Baghdad, May 20: A string of car bombs and shootings tore through Shiite and Sunni areas of Iraq today, killing at least 57 people and escalating fears of a return to widespread sectarian bloodletting, officials said.
The attacks, some of which hit market places and crowded bus stops during the busy morning hours, are the latest in a recent spike in violence in Iraq that has targeted both Sunni and Shiite civilians and pushed the death toll over the past week to more than 200 people.
The scenes have been reminiscent of the retaliatory attacks between the two groups that pushed the country to the brink of civil war in 2006-2007.
Tensions have been worsening since Iraq's minority Sunnis began protesting what they say is mistreatment at the hands of the Shiite-led government.
The mass demonstrations, which began in December, have largely been peaceful, but the number of attacks rose sharply after a deadly security crackdown on a Sunni protest camp in northern Iraq on April 23.
Iraq's Shiite majority, which was oppressed under Saddam Hussein, now controls the levers of power in the country.
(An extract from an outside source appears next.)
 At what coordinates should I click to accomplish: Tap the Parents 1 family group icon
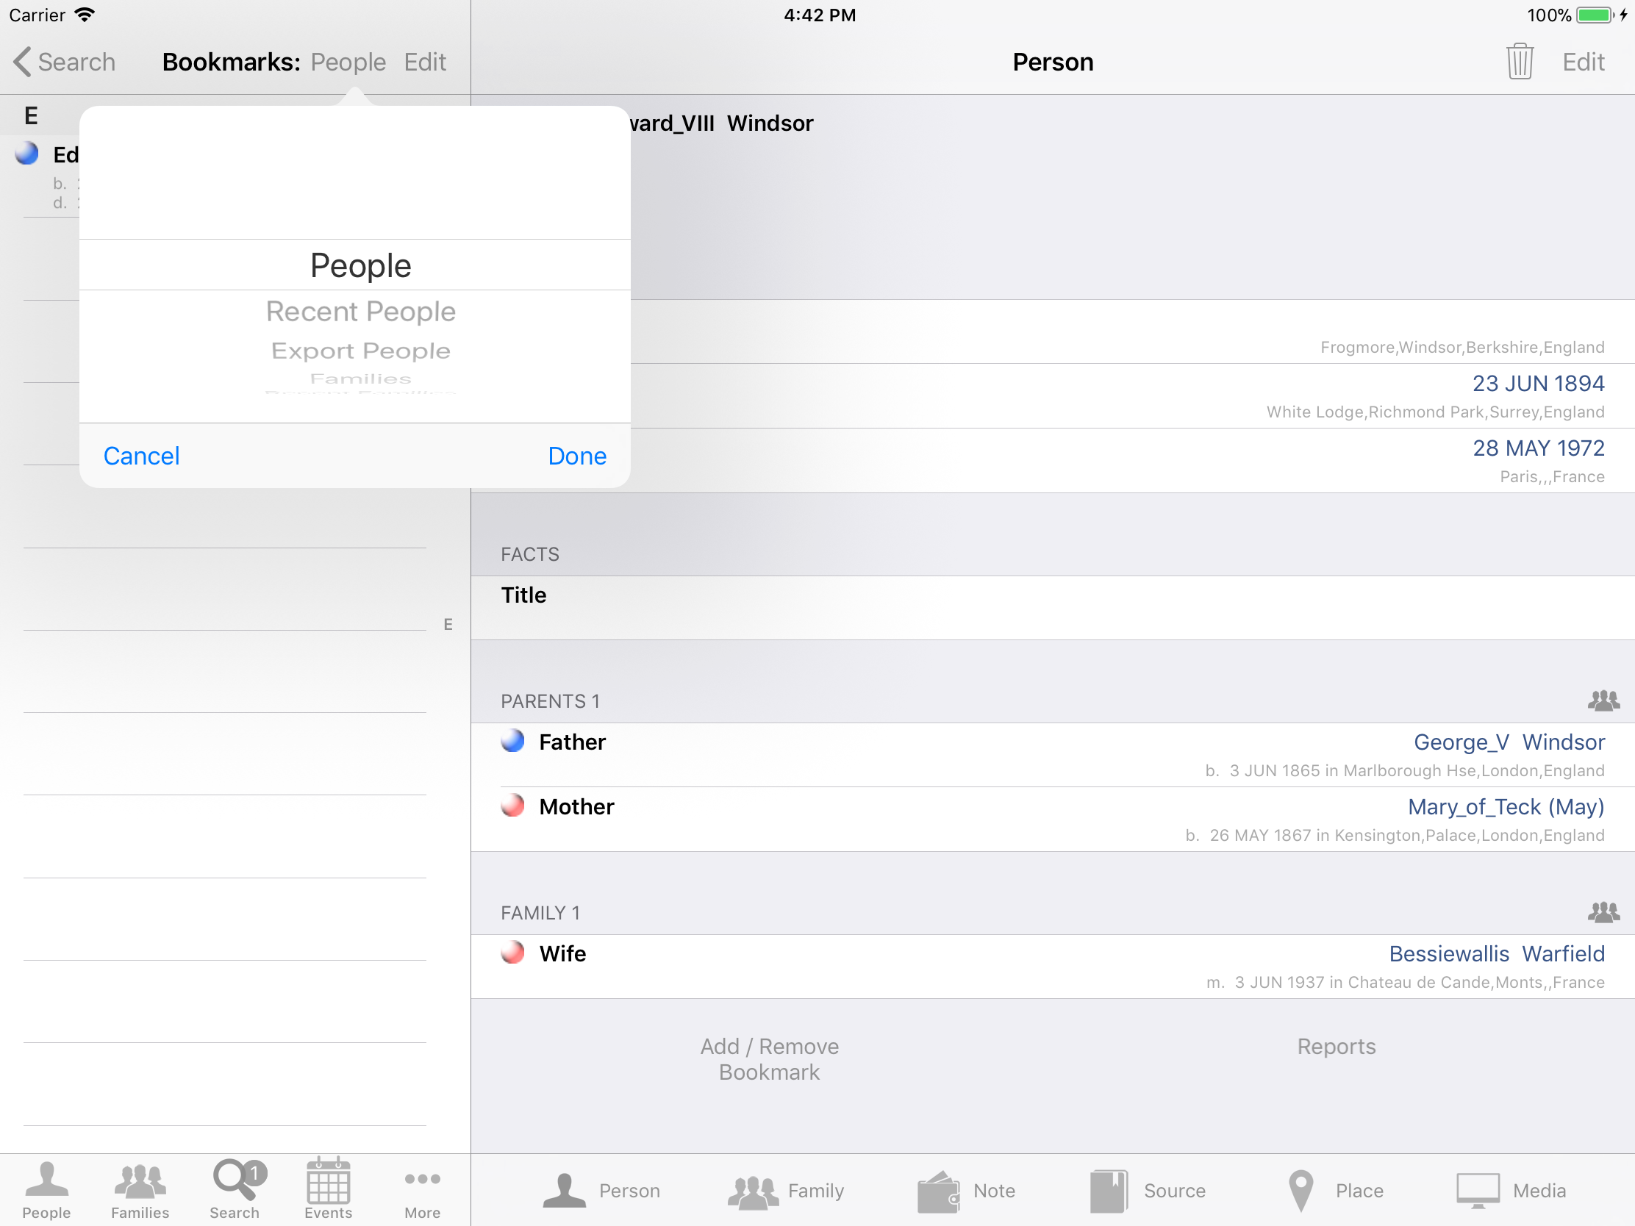click(x=1602, y=701)
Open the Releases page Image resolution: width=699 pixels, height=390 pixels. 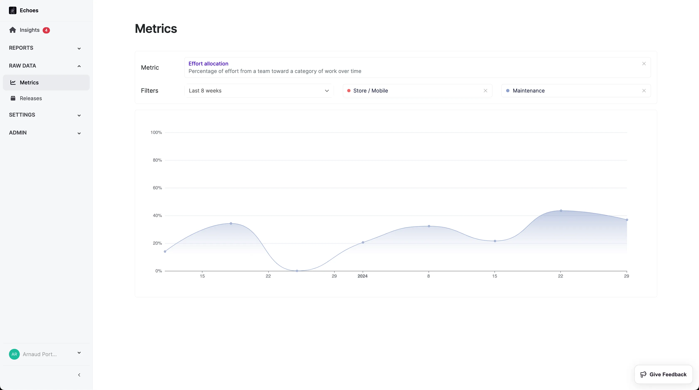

Wishing to rebuild the nation rather than revert to open warfare, they have largely restrained their militias over the past five years or so as Sunni extremist groups such as al-Qaida have targeted them with occasional large-scale attacks.
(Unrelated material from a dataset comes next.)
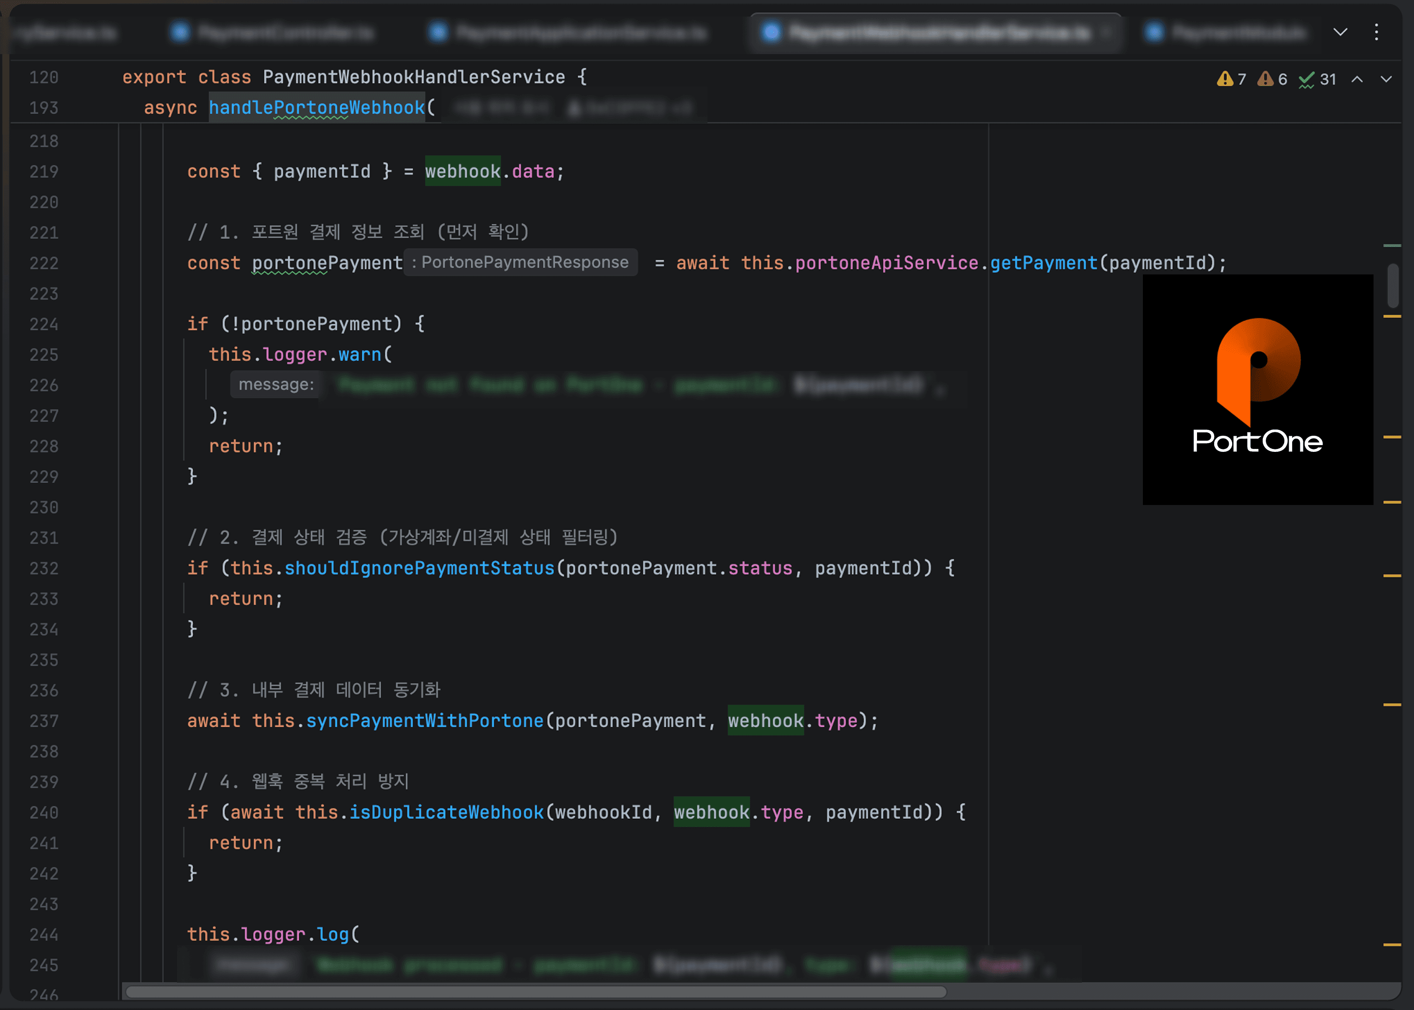Viewport: 1414px width, 1010px height.
Task: Click line number 222 in gutter
Action: (44, 264)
But the renewed violence in both Shiite and Sunni areas since late last month has fuelled concerns of a return to sectarian warfare.
The worst of today's violence took place in Baghdad, where nine car bombs ripped through open-air markets and other areas of Shiite neighbourhoods, killing at least 33 people and wounding nearly 130, police officials said.
The surge in bloodshed has exasperated Iraqis, who have lived for years with the fear and uncertainty bred of random violence.